Tuesday, April 10, 2012

In the embarrassing words of my ancestor...


I recently read a travel journal written by my great-grandfather on my mother's side, and published in 1906.

Cecil Rhodes: imperialist
I've been aware of the book for a few years now, but been unable to lay hands on it. Thanks to advances in online publishing, the document has been digitally captured, and I was able to download the thing on a site called scribd.com.

For years I thought I was going to have to special request the book on an inter-library loan, but these days you can find long-out-of-print books on any one of half a dozen sites. The book is Briton, Boer And Black: Ten Years Travelling, Trading and Prospecting In South Africa.

Having got all excited about finding this artefact from my family history, my excitement was soon replaced by trepidation. What was in this thing? The title is self-explanatory, it's a tale of derring-do,  gold-prospecting, swashbuckling battles, intrepid journeys and savvy business-dealings in some pretty remote outposts across South Africa.

But what about the politics! Great-gramps was a British imperialist in the heyday of colonial conquest of our subcontinent. One couldn't be sure, but it was likely he had participated in establishing a global empire by exploiting, double-crossing and exterminating indigenous populations worldwide. It was quite possible that 105 years of hindsight would do him no favours. So it was with some nerves that I loaded the document onto my iPad and opened page one.

Shakespeare, Dickens and Twain all showed the bigotry of their time in their work, so there was no reason my grandfather should be immune. Indeed he was not!

The book made harrowing reading for a white liberal who's always fancied himself an enlightened soul. Great gramps peppers his account with k-bombs, n-bombs and paternalism, before segueing incidentally into the most benighted racism one could imagine. At one point a group of BaSotho gun runners await their colleagues, "squatting, like so many baboons". Later on, in what was either present-day Zimbabwe or Zambia he encounters all manner of "savages". He remarks, almost anthropologically that the "blacks always beat about the bush, especially when they have something important to discuss." There's worse too.

The Boers don't escape my tribesman's gimlet eye either. They get off quite lightly though, being found "a very hospitable race, friendly to the English as individuals, especially if one can speak their language."

Disappointed as I was with the tone and the attitudes displayed, there was hope. As I say, the bigotry is almost incidental, unquestioned. In fact, the dealings of the protagonist with the other characters (almost all either black or Dutch) are almost uniformly positive. Even a spell he spends held captive by a tribe in darkest Matabeleland is a fairly polite experience.

We're hardly talking Mein Kampf here. The narrative is not a conscious justification of white supremacy. The right of the British to rule the world and look after its primitive inhabitants is simply taken as a given.

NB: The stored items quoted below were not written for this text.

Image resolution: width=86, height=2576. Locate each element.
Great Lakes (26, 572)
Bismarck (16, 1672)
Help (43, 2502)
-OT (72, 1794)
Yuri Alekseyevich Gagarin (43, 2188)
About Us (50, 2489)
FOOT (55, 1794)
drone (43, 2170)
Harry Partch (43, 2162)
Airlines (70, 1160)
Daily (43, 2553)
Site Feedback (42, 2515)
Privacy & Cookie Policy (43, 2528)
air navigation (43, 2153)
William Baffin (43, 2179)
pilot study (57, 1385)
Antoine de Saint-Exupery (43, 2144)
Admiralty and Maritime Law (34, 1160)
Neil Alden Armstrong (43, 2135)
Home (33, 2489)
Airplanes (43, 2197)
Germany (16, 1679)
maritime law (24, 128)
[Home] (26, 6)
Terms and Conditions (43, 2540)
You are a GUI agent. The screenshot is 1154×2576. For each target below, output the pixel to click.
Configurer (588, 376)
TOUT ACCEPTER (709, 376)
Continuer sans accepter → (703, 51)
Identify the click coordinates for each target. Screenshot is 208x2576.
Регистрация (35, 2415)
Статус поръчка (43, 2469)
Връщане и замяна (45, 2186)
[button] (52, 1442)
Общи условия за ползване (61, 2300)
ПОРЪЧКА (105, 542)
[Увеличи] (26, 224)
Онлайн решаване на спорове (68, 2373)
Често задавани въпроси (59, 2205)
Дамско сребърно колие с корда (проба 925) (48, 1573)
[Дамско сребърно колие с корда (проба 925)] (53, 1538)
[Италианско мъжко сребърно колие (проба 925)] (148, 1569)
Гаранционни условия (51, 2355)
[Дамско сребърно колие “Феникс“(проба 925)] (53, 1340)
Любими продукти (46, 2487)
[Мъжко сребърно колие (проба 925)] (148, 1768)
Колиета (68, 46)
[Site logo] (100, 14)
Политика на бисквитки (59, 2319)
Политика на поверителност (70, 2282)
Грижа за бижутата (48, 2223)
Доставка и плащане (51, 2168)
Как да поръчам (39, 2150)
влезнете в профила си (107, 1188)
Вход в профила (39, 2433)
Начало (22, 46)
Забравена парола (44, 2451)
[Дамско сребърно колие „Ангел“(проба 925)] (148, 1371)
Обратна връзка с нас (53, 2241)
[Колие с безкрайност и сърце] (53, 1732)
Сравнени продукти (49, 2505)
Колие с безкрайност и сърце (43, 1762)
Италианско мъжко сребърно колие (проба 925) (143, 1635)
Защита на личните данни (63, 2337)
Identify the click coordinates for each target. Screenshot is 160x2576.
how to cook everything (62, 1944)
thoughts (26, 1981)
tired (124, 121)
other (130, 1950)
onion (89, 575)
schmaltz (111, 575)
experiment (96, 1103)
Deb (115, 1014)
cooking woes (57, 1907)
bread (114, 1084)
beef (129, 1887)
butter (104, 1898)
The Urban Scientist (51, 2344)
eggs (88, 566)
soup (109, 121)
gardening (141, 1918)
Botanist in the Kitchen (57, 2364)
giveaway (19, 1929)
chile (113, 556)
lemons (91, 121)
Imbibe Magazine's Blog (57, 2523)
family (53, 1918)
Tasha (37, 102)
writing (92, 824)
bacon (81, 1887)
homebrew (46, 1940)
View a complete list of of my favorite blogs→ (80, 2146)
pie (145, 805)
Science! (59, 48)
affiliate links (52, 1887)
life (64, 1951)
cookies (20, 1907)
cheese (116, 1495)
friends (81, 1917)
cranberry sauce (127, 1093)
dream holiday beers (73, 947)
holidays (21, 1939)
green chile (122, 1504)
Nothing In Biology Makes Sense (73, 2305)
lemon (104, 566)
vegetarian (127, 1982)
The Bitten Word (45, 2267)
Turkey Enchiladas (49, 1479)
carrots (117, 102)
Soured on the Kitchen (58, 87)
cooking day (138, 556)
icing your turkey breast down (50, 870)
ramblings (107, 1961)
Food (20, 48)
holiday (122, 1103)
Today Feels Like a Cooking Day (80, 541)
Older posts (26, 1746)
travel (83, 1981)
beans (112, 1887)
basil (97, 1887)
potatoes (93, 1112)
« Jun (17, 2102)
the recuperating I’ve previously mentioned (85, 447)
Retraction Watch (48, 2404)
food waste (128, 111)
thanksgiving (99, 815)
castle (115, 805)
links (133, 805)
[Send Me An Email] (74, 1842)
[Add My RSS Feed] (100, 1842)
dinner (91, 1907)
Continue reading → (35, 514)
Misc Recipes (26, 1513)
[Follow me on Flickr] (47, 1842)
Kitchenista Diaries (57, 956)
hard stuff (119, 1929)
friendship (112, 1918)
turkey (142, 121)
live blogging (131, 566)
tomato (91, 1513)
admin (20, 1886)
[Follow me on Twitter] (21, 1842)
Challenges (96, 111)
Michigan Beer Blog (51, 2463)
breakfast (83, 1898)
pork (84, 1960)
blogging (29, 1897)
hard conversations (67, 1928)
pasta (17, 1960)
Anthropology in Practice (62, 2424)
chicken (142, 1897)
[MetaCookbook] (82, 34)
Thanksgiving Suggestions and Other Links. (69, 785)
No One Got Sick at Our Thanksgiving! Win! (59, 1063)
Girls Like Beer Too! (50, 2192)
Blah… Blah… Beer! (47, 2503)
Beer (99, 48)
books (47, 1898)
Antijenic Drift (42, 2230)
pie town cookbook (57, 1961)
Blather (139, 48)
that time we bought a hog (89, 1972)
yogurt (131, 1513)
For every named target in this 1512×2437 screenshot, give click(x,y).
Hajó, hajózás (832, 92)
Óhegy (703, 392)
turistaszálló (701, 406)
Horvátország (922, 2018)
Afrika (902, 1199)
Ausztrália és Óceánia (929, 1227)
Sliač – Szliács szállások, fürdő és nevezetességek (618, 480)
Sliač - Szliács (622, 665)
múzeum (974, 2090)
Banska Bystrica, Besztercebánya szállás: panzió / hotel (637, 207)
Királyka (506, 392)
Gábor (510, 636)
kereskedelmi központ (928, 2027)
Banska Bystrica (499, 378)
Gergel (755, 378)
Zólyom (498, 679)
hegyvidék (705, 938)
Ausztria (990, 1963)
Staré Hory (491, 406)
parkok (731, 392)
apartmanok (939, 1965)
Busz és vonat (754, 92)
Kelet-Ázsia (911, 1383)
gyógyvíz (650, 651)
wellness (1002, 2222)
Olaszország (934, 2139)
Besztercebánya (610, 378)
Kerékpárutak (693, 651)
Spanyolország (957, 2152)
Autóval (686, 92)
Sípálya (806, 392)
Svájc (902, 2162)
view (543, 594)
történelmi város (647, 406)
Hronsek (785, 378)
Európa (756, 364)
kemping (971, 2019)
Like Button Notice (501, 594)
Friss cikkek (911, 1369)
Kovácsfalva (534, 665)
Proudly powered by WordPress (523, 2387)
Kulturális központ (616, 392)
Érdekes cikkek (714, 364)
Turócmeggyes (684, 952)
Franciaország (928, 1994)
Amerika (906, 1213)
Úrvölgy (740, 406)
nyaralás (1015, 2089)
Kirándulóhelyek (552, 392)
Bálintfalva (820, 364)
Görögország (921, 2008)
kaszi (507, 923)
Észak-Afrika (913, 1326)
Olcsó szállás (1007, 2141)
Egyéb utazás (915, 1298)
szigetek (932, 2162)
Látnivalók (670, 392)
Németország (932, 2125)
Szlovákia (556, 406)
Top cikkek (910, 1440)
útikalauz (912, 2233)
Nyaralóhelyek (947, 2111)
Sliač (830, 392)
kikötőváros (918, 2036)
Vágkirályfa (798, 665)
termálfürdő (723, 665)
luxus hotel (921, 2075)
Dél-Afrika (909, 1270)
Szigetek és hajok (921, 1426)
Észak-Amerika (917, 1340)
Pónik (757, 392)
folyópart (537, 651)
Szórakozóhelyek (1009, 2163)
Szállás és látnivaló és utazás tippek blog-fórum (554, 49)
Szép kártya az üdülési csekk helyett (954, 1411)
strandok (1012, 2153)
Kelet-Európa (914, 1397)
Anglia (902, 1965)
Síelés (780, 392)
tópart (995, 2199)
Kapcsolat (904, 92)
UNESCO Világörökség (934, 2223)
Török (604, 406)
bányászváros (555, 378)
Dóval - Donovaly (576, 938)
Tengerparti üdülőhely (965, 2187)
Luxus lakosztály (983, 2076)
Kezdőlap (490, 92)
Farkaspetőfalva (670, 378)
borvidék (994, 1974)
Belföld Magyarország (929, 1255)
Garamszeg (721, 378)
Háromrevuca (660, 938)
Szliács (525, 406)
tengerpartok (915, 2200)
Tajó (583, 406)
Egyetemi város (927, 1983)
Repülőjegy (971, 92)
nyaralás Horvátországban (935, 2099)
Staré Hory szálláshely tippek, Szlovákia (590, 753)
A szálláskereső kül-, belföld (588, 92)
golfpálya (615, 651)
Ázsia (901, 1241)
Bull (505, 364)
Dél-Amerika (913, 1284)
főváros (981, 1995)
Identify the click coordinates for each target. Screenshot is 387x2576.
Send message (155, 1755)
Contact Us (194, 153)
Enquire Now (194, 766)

It's just bizarre how the penny never drops. He spends weeks lost in the desert, saved from certain death only by the ingenuity of his black companion, and the guy is paternalistically deemed "a decent sort of fellow". In fact almost all the adventuring is made possible only by the assistance of the locals, who consistently bail the Brits out just when all seems lost. In one case they're lent a new span of oxen when theirs have all died, another time, Mac is given a set of clothes once his kudu-skin suit starts falling off his body. His gun-running exploits see him smartly out-negotiated by a Basotho chief. And the book concludes with the abortive Jameson Raid ending in ignominious failure.

Mac, the protagonist, speaks Dutch and a couple of black languages, and he seems in the process of becoming Africanised, but throughout there is an unquestioning faith in colonialism.

Africa seems to be the white man's playground, as well as a place that must be managed on behalf of its wretched inhabitants.

So ultimately Briton, Boer And Black gives a decent insight into the colonial mindset. There's some brave adventuring as well. Lions are slain, Boer maidens are met, guns are run, deserts, forests and swamps are traversed.

The book was published in 1906 in London by T Sealey Clark, and one can sense that it was tailored to reinforce the attitudes of its intended market. Perhaps in the years following the Boer War, the climate was not quite right to cast aspersions on imperialism.

My discovery of my ancestor's book has helped me get to know a family member who died decades before I was born – warts and all. Mr Handley appears to have a written a couple of other books and those will be the target of my next trawl through the internet, even if I read them with one eye, flinching with embarrassment.

You should have a look too. Quiz your family elders and google the names of your ancestors. That's what I did, and I struck gold. The writings of one's elders give you a level of self-knowledge far deeper than any photographs or family trees.

It's not always pretty, but it does bring the evolution of our cultural values into relief and underline the distance that we've come. It's also an incentive to question the values we take for granted today.

There's no doubt that our current daily scribblings, our tweets, updates, blogs and posts will far outlive us. So it would probably pay to look deep and interrogate our personal values, lest we embarrass our descendants a hundred years from now.